-- Supplied material start --

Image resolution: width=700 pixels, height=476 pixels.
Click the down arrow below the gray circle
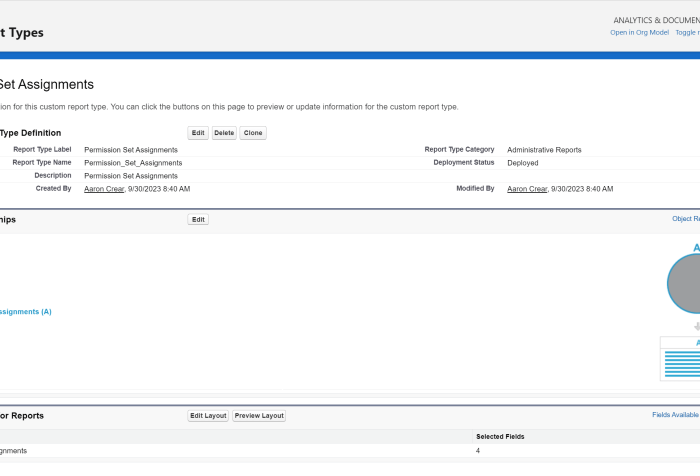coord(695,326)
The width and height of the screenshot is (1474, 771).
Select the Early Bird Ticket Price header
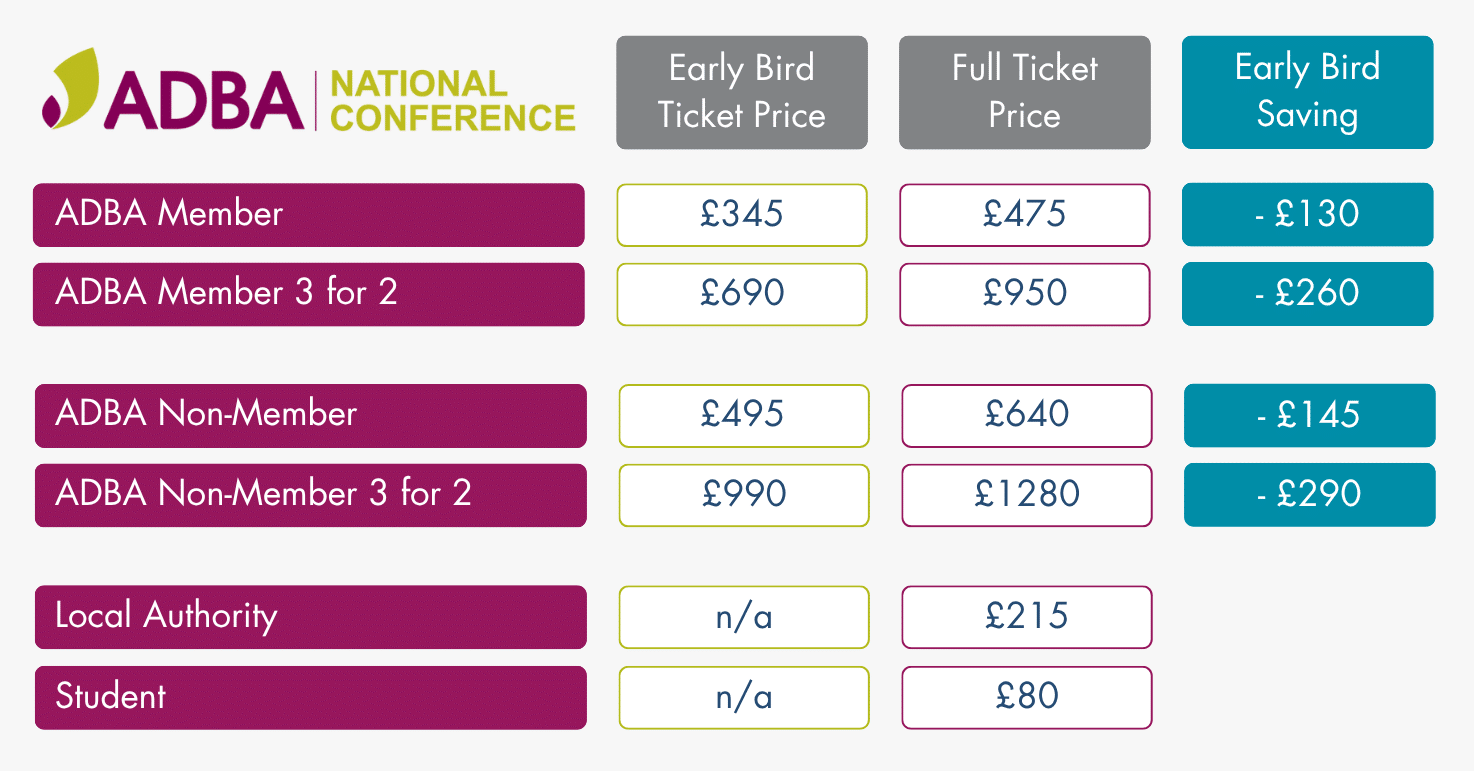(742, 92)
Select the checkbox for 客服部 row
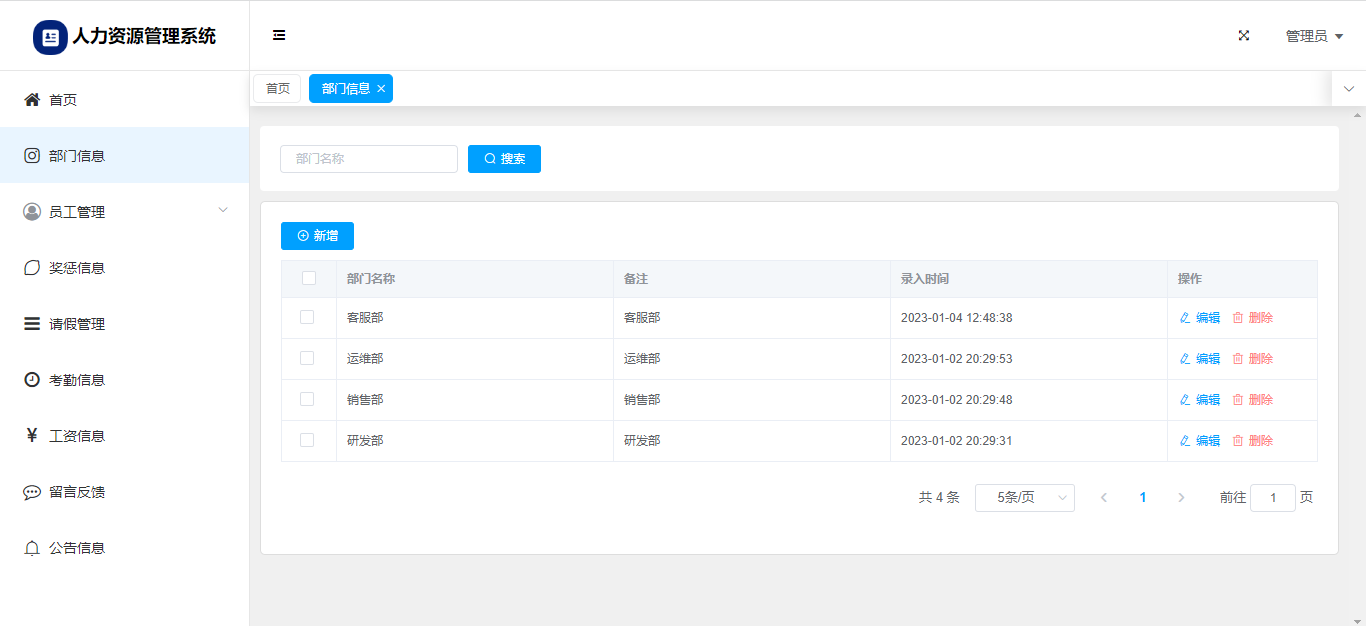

-- Supplied material end --

Requirement. Transcribe every one of the rows above verbatim, leaving out the pictures.

Problem solution.
Image resolution: width=700 pixels, height=476 pixels.
Click the down arrow below the gray circle
coord(695,326)
The width and height of the screenshot is (1474, 771).
Select the Early Bird Ticket Price header
(742, 92)
Select the checkbox for 客服部 row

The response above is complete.